シントを無視して、今にも倒れ落ちそうな蜂姫の氷像へと急行するディノウン。


『君の弱点は、その甘さだよ。
妖神ディノウン、恋人の像を抱きながら…』

言いながらシントは、気味悪くウネウネと動く塊を口から吐き出した。

それを右手に持ち、

『樹になりな!』


ヒュン!


ディノウンの背中を目掛けて投げられた。


シントの投げた塊がディノウンの背中に当たるのと、ディノウンが蜂姫を抱き止めたのは同時だった。

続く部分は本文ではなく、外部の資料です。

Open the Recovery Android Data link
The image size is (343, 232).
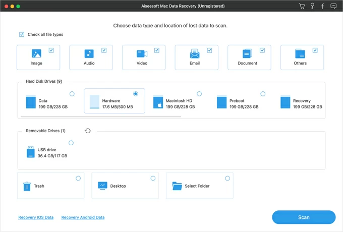click(83, 217)
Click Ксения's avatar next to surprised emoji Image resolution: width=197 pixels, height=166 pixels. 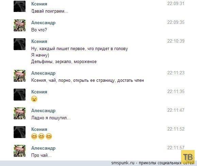click(19, 94)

塊はモゾモゾとディノウンの背中から身体の中へ入ってゆく…

「う…ぐぅ…
フ、ファルキュリア…」

凍ったままの蜂姫を地上に降ろした時、ディノウンの身体に異変が起こり始める!


メリメリメリ…


具足を突き破って生えた植物が地面に根付き、それがディノウンを固定してしまった。

「う…
こ…れは………?」

指先からも枝が伸び、さらには腕全体が枝となってぐんぐん成長してゆく。

(これまで…ですか。
ルシヴァナ、透徹、ラシス…
後の事は頼みます。

ファルキュリア、君だけ…で…も………)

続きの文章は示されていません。